962 reviews6 followers
March 27, 2013
I've been reading English history and have come across reference to Alfred burning cakes... Apparently this 9th century king was tremendously significant for defeating Vikings, unifying several Anglo-Saxon kingdoms, establishing many traditions and the early versions of cherished institutions. He was also in hiding briefly and one of his adventures in disguise finds him minding cakes which burn. This book is a historiography, a history of the histories which recount the life of Alfred.

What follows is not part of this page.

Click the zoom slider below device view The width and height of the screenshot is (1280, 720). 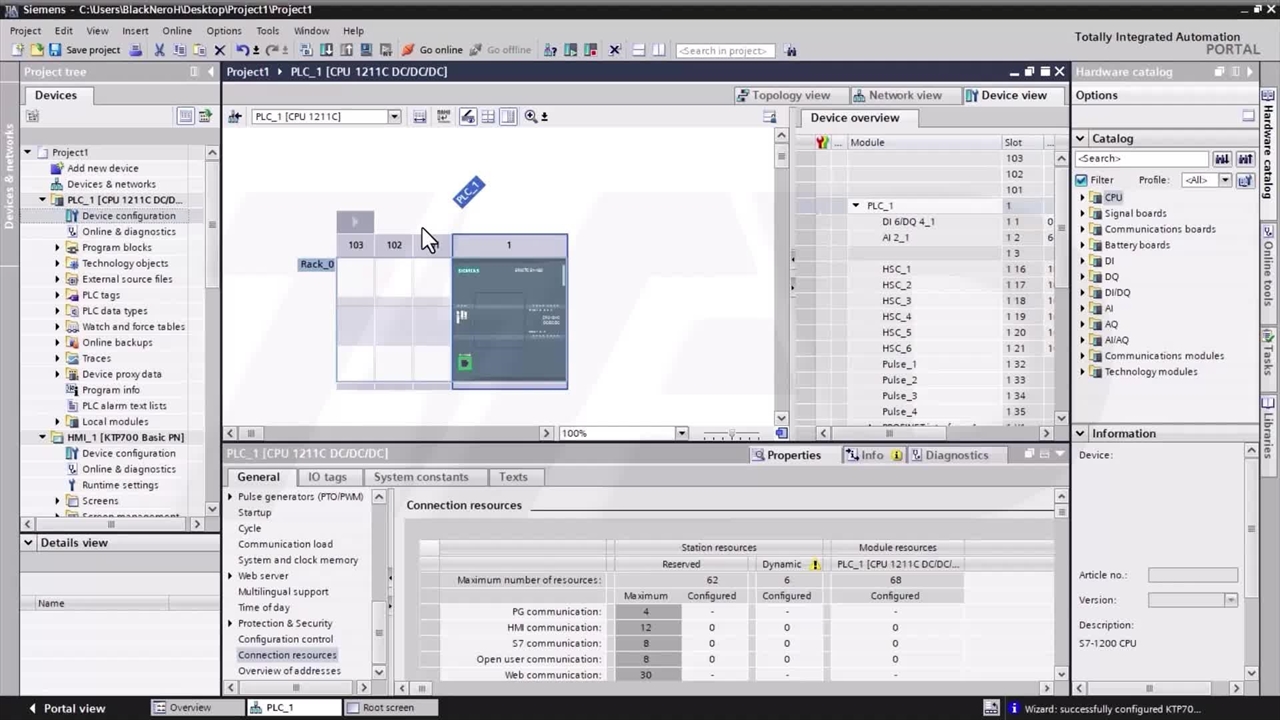[x=731, y=433]
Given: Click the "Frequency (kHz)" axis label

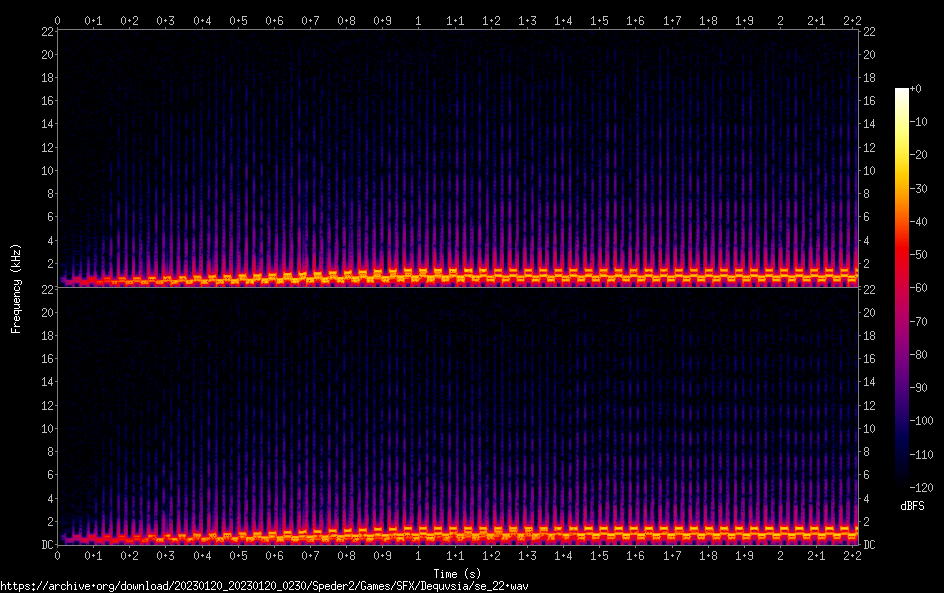Looking at the screenshot, I should 16,287.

While Horspool does not say this as clearly, his argument is that the story of Alfred humbling himself in disguise, burning cakes and being chastised by a peasant woman, crystallizes the charitable character of a historical figure who has come to represent all that is best in the English character. The peoples of Britain have romanticized the Anglo-Saxon kings in order to teach children moral stories and provide themselves an origin myth. Alfred was great enough to justify being singled out among rulers of the period that he has come to be the hero of Anglo-Saxon Britain. Thus, Alfred holds a place in the heart of the British similar to that of George Washington among Americans. While Washington never won a battle, was not elected by the people, and wasn't even the first president, he is held up as the father of our country. Jefferson wrote the Declaration of Independence, Washington wasn't even present when the Constitution was being written. However, he did throw coins across rivers a mile wide, chopped down cherry trees and never told a lie. This what Alfred has become.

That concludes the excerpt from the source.